# Prussia Cove; Cornwall



## chaoticreason (Oct 20, 2010)

I have had these pic's on my drive for a year or so now,But thought; No! don't upload them.
Well! over a year has gone by and
no revisit where the sun has swung asunder and the eye has no glance upon the glow of the sun. 
So here it is...
Originally a herring/Sardine fishing spot,(man killed them off) the place now lies as a relic to man's greed and need...


Entrance!






The harbour for one boat at a time...


----------



## evilnoodle (Oct 20, 2010)

Cool. Are any of the buildings cottages, or just storage/work areas?


----------



## chaoticreason (Oct 20, 2010)

they are just storage area's,If the place is still used it would be for lobster or crab,and that I think for the table not any comercial gain.


----------



## cloisters (Oct 20, 2010)

These are a bit special. I'd happily set up camp in the second cottage down. Lovely stuff.


----------



## muppet (Oct 21, 2010)

good find thanks for sharing


----------



## Foxylady (Oct 22, 2010)

Great stuff, Chaotic. Not many of these places left now and I'm amazed at the amount of buildings still remaining. I've been doing a bit of research about them recently as there's an old Devon one (for herring & mackeral, I'm guessing) just down the coast from me that I need to visit.
Cheers.


----------



## Cruachan (Oct 22, 2010)

chaoticreason said:


> Originally a herring/Sardine fishing spot,(man killed them off) the place now lies as a relic to man's greed and need...

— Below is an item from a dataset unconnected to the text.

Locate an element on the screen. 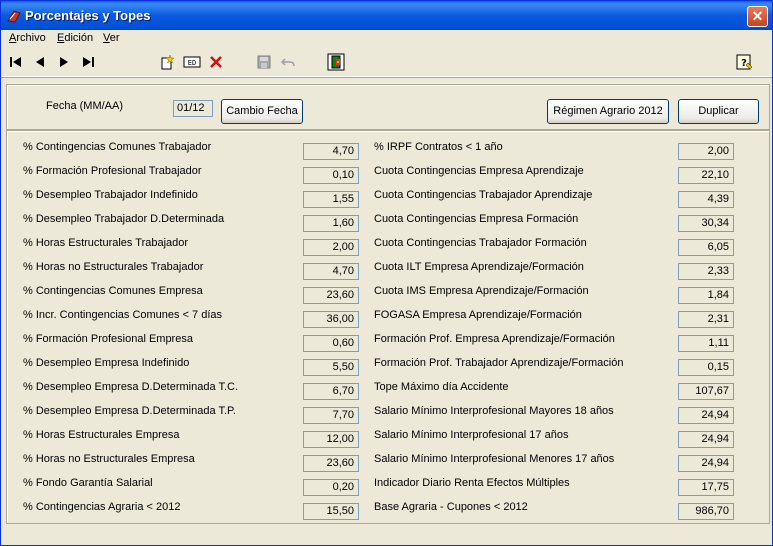 The image size is (773, 546). exit-button is located at coordinates (336, 62).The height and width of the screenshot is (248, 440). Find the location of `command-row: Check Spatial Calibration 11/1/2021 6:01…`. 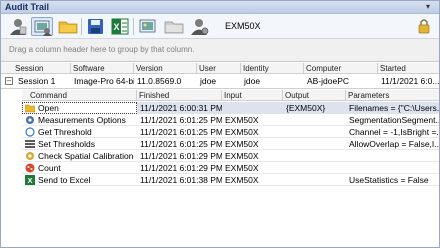

command-row: Check Spatial Calibration 11/1/2021 6:01… is located at coordinates (230, 156).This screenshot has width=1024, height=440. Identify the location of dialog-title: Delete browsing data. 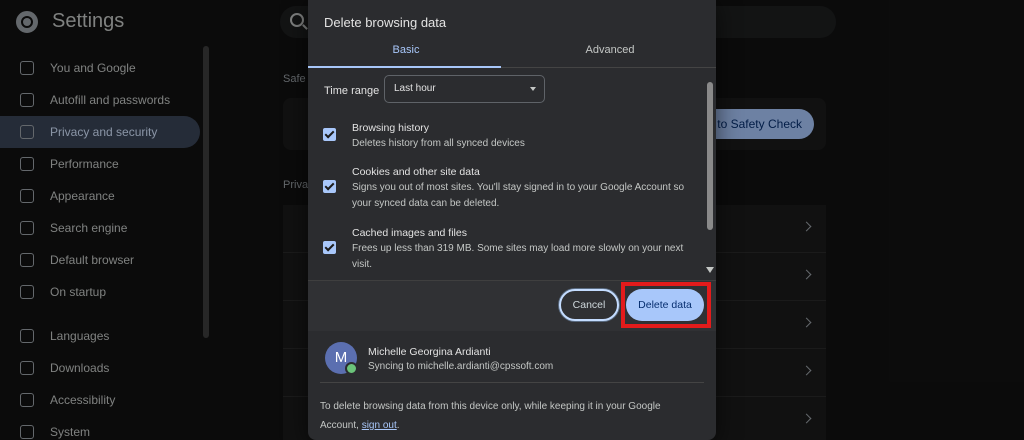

And also famous as the spot at which HMS Warspite ran aground in 1947 on her way to Faslane to be scrapped. 

J


----------



## hydealfred (Oct 22, 2010)

Nice little staionary petrol engine - shame its rusting away


----------



## highcannons (Nov 1, 2010)

*H.M.S. Warspite*

Re: HMS Warspite on the way to the scrappy running aground at Prussia Cove. She was Queen Elizabeth class and fought at Jutland in the first war, refurbished and spent loads of time in the Med.


----------



## Scaramanger (Nov 1, 2010)

It sure is a nice place with lots of expensive houses. Although in bad weather it can be a bit bleak


----------



## Burnsie (Dec 7, 2010)

Thanks a lot for this post Chaoticreason some really good shots!


----------



## slick63 (Feb 9, 2011)

That`s a lovely spot, I was only sat outside those sheds in November having some scoff after walking round the coast. It`s also the spot where they filmed the movie 'Ladies in Lavender' starring Judi Dench.


----------